Utopian proposals to create economic mobility have failed because they’ve focused on zero-sum equations and attempted to create effects without causes. Even more insidiously, they’ve decoupled static indicators from the real individuals these programs are supposed to serve. Few would consciously deny the human capacity to uplift ourselves - in the words of William Faulkner, “a spirit capable of compassion and sacrifice and endurance.” Why, then, aren’t more people talking about new paths to prosperity rather than redistribution schemes?

In considering the task before us, I like to reflect on the wisdom of leaders from Ronald Reagan, who quipped that “the best social program is a job”, to FDR, who cautioned that “no country, however rich, can afford the waste of its human resources". TAP emphasizes both responsibility and aspiration, using a model that is practical, sustainable, and commonsense. Yet it is also radical - in its rejection of pessimism and the status quo, and its belief that anyone can make it in America. 

In this next chapter, TAP is focused on piloting our first training programs with industry partners, and we recently conducted our first, for a major high-tech manufacturer.
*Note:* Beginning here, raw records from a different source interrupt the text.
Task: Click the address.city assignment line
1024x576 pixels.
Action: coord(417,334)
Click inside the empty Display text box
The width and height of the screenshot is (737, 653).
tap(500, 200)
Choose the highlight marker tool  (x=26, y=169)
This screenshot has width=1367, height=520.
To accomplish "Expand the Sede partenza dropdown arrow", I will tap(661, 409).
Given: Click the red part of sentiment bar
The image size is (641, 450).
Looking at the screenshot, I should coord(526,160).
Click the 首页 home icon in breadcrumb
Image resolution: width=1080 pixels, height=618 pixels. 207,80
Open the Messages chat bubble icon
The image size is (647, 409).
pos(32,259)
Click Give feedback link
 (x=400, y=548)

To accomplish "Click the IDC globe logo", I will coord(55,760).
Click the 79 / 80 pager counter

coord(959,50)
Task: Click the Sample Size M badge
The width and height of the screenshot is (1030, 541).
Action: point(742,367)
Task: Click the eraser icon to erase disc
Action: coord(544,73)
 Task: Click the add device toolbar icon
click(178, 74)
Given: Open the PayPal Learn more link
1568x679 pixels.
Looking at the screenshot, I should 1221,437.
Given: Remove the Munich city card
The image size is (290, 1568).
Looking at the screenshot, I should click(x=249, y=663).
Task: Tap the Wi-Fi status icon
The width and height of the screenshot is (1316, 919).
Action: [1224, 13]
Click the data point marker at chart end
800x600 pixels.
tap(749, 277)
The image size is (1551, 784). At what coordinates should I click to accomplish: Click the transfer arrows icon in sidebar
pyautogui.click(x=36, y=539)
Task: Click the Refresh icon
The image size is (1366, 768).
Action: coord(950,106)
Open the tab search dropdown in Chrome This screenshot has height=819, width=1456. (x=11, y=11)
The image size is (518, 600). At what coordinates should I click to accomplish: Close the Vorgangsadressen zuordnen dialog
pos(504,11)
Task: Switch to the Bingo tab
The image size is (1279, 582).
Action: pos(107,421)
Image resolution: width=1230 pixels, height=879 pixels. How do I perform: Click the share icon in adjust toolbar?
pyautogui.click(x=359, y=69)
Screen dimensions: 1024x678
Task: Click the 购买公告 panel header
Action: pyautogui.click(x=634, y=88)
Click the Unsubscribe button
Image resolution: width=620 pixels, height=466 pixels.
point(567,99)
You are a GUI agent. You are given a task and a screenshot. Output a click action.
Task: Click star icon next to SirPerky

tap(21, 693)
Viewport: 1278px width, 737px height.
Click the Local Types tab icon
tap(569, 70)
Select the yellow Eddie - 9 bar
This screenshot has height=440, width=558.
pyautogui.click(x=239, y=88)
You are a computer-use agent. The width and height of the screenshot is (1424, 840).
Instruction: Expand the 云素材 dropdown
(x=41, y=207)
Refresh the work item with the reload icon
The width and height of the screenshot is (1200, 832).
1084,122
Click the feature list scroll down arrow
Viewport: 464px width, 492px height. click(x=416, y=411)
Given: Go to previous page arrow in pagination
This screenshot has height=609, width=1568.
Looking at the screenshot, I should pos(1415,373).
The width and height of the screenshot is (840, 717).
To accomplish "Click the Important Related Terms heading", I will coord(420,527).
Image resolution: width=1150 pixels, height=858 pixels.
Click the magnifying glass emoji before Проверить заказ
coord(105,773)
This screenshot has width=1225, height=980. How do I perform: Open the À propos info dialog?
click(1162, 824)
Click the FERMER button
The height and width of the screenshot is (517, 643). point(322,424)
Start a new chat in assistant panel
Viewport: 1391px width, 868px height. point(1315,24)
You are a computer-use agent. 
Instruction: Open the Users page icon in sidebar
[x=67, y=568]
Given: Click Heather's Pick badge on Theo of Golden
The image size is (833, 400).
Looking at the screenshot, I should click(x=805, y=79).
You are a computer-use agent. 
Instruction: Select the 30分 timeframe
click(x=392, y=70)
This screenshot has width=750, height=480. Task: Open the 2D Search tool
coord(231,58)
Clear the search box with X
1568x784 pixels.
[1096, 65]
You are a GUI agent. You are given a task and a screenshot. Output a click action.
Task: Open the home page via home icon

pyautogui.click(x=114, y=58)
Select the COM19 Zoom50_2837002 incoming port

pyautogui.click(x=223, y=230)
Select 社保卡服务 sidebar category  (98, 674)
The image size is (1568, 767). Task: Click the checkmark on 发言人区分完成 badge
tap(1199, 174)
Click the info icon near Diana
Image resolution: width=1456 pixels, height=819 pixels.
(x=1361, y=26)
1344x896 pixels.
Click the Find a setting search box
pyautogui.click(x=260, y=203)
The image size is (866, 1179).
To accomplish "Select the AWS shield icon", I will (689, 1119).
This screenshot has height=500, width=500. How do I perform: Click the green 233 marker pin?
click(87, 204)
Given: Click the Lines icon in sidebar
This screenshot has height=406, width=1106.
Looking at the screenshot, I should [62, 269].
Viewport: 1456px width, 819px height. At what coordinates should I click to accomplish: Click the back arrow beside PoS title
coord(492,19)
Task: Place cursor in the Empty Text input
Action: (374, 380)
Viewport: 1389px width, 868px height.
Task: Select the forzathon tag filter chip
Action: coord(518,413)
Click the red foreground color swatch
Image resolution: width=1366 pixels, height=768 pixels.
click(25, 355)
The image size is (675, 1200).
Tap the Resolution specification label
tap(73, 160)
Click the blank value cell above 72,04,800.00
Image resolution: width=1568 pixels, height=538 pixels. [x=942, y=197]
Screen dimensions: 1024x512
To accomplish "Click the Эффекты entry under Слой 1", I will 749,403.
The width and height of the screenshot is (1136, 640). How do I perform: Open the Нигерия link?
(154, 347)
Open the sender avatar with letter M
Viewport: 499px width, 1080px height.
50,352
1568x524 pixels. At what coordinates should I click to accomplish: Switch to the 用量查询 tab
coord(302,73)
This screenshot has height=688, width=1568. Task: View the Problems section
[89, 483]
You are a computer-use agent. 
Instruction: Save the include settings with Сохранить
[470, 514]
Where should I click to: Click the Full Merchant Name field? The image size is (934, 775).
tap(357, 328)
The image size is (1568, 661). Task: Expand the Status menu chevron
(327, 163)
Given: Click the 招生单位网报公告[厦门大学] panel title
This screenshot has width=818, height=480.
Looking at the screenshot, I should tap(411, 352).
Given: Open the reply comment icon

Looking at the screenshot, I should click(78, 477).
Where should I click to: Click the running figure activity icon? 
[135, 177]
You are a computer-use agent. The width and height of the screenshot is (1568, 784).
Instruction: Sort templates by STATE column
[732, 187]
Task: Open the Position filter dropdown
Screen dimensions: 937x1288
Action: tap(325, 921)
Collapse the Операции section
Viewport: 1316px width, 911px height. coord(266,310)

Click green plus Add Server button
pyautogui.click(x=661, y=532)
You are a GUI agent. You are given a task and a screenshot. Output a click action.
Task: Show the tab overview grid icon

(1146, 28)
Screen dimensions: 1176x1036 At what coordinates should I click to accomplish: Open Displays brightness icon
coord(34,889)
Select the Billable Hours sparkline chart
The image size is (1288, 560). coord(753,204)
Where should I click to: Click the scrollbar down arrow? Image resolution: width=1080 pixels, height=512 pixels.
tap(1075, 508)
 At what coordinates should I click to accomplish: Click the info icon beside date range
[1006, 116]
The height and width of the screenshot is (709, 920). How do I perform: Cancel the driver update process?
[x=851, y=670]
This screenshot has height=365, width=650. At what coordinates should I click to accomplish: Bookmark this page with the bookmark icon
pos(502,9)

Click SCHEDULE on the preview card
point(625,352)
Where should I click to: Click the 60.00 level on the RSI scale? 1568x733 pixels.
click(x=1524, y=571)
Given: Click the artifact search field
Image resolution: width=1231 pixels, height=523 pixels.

We will be learning and iterating intensively, with the goals of 1) facilitating transformational learning and 2) scaling from hundreds, to thousands and eventually millions of participants. Crucially, it is the participants who will be changing their own lives, through hard work and advancing skills, and those of others in their communities, as successful graduates reinvest their knowledge through mentorship. While no one else can walk the path for them, it will be an honor to provide our fellow citizens with a few critical signposts as they take their place in advanced industries.